The clue lies in the fact that any given moment confronts us with a given reality. But if it is given, it is gift. If it is gift, the appropriate response is thanksgiving. Yet, thanksgiving, where it is genuine, does not primarily look at the gift and express appreciation; it looks at the giver and expresses trust. The courageous confidence that trusts in the Giver of all gifts is faith. To give thanks even when we cannot see the goodness of the Giver, to learn this is to find the path to peace of heart. For happiness is not what makes us grateful. It is gratefulness that makes us happy.

In a lifelong process the discipline of listening teaches us to live by every word that proceeds from the mouth of God without discrimination. We learn this by “giving thanks in all things.” The monastery is an environment set up to facilitate just that. The method is detachment. When we fail to distinguish between wants and needs we lose sight of our goal. Our needs (many of them imaginary) keep increasing; our gratefulness (and so our happiness) dwindles. Monastic discipline reverses this course. The monk strives for needing less and less while becoming more and more grateful.

Detachment decreases our needs. The less we have, the easier it is gratefully to appreciate what we do have. Silence creates the atmosphere for detachment. Silence pervades monastic life in the same way in which noise pervades life elsewhere. Silence creates space around things, persons and events. Silence singles them out and allows us gratefully to consider them one by one in their uniqueness. Leisure is the discipline of finding time to do so. Leisure is the expression of detachment with regard to time.
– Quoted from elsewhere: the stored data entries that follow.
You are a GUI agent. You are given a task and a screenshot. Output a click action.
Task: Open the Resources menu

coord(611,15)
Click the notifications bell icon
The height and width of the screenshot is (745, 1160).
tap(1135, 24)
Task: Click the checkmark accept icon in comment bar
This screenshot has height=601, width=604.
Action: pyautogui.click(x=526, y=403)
For the leisure of monks is not the privilege of those who can afford to take time; it is the virtue of those who give to everything they do the time it deserves to take.

Within the monastery the listening which is the essence of this spiritual discipline expresses itself in bringing life into harmony with the cosmic rhythm of seasons and hours, with “time, not our time” as T.S. Eliot calls it. But in my personal life, obedience often demands that I serve outside the monastery. What counts is the listening to the soundless bell of “time, not our time,” wherever it be and the doing of whatever needs to be done when it is time — “now, and in the hour of our death.” “And the time of death is every moment,” says T.S. Eliot, because the moment in which we truly listen is “a moment in and out of time.”
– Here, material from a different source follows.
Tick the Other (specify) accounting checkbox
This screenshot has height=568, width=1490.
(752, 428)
One method for entering moment by moment into that mystery is the discipline of the Jesus Prayer, the Prayer of the Heart, as it is also called. It consists basically in the mantric repetition of the name of Jesus, synchronized with one’s breath and heartbeat. When I repeat the name of Jesus at a given moment in time, I make that moment transparent to the Now that does not pass away. The whole biblical notion of living by the Word is summed up in the name of Jesus in whom I as a Christian adore the Word incarnate. By giving that name to every thing and to every person I encounter, by invoking it in every situation in which I find myself, I remind myself that everything is just another way of spelling out the inexhaustible fullness of the one eternal word of God, the Logos; I remind my heart to listen! This image might seem to suggest a dualistic rift between God who speaks and the obedient heart. Yet, the dualistic tension is caught up and transcended in the mystery of the Trinity. In the light of that mystery I understand myself as a word spoken out of the Creator’s heart and at the same time addressed by the Creator. But the communion goes deeper. In order to understand the word addressed to me, the word I am, I must speak the language of the One who calls. If I can understand God at all this can come about only by my sharing in God’s own Spirit of Self-understanding. Thus the responsive listening in which my spiritual discipline consists is not dualistic communication. It is the celebration of triune communion: the Word, coming forth from Silence, leads by Understanding home into Silence. My heart, like a vessel thrown into the ocean, is filled with God’s life and totally immersed in it. All this is pure gift. It remains for me to rise to the occasion by all-embracing thanksgiving.